### Available data

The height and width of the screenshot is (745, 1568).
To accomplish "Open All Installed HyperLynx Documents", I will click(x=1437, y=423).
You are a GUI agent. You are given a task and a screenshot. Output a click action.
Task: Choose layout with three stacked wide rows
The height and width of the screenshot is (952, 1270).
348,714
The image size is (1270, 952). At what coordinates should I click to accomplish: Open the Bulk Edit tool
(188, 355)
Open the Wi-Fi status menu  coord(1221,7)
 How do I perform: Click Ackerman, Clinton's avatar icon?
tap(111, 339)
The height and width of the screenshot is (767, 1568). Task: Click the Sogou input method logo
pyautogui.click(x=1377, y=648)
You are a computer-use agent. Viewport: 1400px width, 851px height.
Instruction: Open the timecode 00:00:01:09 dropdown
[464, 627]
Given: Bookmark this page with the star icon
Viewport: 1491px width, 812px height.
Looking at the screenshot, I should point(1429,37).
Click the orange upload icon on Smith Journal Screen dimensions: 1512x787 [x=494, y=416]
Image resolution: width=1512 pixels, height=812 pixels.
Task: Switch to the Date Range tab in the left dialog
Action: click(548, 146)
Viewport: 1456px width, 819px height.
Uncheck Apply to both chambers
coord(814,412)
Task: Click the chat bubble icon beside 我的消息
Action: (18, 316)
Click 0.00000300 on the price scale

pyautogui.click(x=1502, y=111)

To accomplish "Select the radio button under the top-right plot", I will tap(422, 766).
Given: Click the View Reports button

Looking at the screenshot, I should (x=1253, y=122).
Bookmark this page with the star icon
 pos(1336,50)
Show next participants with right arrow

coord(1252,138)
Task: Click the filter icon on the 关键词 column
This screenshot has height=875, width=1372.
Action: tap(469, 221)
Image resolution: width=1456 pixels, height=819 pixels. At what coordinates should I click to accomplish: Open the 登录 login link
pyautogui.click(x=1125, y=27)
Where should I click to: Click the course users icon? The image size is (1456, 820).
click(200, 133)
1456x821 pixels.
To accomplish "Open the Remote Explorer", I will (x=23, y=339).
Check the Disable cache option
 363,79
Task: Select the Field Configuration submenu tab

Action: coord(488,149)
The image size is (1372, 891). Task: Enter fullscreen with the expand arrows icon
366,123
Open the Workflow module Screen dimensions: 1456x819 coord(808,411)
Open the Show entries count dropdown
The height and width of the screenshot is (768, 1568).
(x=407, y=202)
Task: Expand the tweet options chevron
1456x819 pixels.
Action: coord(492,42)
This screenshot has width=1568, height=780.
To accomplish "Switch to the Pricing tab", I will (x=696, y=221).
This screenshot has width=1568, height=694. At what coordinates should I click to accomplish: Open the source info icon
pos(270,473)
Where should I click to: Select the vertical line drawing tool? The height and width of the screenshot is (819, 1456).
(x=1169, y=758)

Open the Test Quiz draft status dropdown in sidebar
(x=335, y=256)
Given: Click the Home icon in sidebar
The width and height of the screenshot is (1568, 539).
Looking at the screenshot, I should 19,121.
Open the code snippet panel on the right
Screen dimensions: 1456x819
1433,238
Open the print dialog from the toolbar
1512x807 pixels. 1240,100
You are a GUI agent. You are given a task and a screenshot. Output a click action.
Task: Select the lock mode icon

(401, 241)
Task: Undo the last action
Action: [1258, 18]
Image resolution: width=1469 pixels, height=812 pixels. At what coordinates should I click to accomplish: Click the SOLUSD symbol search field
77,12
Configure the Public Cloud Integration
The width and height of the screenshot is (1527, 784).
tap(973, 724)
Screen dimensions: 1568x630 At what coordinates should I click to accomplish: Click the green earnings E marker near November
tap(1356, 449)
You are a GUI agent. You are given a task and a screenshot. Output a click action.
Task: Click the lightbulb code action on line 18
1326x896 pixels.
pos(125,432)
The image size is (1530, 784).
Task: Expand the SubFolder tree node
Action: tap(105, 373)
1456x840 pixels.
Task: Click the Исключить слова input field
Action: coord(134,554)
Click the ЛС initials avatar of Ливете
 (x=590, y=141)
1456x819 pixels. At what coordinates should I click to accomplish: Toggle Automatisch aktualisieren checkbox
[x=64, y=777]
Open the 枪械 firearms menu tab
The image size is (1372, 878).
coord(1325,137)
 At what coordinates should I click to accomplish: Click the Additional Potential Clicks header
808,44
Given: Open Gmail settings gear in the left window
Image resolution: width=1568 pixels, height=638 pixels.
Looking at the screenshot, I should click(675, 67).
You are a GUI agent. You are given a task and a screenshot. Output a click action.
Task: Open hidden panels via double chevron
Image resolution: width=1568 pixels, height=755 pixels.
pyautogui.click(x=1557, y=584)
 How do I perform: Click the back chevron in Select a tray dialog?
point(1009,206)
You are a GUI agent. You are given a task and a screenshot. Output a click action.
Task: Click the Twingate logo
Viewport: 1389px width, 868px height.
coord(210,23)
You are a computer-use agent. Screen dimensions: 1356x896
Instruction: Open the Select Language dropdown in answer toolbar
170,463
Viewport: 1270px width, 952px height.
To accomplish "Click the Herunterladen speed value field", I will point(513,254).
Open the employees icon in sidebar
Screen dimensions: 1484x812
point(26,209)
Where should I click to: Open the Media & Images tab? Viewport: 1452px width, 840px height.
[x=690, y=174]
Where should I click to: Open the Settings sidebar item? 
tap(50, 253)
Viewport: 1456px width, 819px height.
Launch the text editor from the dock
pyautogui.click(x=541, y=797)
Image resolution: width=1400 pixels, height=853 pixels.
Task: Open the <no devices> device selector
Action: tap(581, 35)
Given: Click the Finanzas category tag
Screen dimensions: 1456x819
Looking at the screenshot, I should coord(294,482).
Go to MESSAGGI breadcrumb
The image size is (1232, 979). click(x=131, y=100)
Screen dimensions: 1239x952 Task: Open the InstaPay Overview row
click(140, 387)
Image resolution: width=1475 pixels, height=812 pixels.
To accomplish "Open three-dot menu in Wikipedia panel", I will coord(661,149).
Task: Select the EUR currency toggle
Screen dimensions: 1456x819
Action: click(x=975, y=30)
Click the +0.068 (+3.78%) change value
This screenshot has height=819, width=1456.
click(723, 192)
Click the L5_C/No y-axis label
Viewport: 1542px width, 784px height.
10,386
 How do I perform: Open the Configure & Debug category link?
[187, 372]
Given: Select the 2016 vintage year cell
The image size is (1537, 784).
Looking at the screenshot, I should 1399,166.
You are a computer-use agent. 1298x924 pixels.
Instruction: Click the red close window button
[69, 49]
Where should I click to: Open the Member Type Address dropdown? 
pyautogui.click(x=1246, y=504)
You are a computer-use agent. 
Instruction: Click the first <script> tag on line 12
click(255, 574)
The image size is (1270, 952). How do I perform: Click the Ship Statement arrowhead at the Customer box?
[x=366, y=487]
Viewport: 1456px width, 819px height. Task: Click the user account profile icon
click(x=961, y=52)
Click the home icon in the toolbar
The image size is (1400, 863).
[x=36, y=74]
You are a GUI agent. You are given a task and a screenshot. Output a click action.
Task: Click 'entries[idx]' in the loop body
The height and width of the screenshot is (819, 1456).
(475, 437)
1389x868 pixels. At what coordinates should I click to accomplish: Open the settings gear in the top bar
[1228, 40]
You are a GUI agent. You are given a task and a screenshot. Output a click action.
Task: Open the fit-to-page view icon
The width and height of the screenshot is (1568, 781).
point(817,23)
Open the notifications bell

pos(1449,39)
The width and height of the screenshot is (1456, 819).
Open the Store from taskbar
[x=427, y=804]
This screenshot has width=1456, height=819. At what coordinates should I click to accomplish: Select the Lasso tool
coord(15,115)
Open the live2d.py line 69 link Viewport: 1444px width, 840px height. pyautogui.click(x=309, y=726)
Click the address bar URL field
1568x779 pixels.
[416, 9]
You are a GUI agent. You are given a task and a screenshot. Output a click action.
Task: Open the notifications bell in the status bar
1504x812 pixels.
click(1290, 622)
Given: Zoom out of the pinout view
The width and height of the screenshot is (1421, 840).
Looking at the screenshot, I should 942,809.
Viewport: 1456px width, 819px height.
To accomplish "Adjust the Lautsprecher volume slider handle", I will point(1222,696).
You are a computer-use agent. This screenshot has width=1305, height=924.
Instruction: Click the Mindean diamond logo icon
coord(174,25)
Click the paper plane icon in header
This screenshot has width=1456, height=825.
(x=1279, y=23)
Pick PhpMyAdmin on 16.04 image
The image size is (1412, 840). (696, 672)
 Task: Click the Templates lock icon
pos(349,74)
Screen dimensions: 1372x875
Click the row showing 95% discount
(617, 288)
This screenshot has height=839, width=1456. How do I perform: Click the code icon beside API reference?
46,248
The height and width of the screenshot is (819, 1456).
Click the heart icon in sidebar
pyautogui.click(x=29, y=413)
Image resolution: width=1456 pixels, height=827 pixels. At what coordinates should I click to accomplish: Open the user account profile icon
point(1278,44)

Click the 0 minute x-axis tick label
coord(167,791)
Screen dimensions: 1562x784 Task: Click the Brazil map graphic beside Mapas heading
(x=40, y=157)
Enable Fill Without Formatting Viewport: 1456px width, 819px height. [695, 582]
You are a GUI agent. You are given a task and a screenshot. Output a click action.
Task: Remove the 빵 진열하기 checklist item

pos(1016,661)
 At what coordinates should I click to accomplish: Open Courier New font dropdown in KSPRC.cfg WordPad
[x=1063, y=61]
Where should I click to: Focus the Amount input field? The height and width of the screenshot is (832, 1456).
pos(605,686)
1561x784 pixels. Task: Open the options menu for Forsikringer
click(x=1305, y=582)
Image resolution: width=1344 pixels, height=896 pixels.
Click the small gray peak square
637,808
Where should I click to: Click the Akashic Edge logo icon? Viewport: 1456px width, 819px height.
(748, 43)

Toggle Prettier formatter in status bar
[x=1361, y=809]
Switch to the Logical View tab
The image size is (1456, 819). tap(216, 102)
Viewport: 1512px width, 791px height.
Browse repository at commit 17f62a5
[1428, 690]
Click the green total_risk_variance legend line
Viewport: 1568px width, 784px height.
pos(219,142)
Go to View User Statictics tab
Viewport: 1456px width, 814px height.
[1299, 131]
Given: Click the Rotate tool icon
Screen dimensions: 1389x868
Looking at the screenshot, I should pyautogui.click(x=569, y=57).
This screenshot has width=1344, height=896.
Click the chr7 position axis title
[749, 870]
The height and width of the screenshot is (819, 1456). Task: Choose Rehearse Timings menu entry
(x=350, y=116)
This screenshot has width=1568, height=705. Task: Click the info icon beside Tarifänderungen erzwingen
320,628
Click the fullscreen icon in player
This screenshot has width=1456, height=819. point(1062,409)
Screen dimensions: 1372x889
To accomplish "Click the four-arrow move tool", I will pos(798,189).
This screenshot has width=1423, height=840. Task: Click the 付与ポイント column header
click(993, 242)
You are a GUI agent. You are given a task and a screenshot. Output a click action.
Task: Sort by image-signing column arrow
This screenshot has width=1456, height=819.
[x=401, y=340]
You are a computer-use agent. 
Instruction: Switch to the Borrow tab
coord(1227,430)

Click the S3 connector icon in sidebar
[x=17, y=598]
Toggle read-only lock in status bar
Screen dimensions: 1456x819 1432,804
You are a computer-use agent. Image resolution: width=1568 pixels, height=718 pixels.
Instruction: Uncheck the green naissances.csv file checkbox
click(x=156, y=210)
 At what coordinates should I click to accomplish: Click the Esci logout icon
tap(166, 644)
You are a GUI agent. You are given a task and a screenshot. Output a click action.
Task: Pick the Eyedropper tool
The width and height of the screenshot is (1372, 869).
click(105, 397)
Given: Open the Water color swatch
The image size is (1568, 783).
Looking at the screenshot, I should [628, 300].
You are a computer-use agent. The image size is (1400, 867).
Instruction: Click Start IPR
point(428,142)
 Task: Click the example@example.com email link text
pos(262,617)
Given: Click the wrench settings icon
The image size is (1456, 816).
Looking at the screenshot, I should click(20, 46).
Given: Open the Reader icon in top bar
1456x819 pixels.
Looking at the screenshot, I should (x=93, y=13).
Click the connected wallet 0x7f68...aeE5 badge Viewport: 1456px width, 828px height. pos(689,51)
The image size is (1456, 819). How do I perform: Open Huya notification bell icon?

### What is required
Whenever "computer" shows up in a line of the listing, copy that whole line.

### Solution for this task
You are a computer-use agent. Viewport: 1400px width, 851px height.
You are a computer-use agent. Screen dimensions: 1356x896
You are a computer-use agent. 1298x924 pixels.
You are a computer-use agent. 
You are a computer-use agent. This screenshot has width=1305, height=924.
You are a computer-use agent. 
You are a computer-use agent. Image resolution: width=1568 pixels, height=718 pixels.
You are a computer-use agent. The image size is (1400, 867).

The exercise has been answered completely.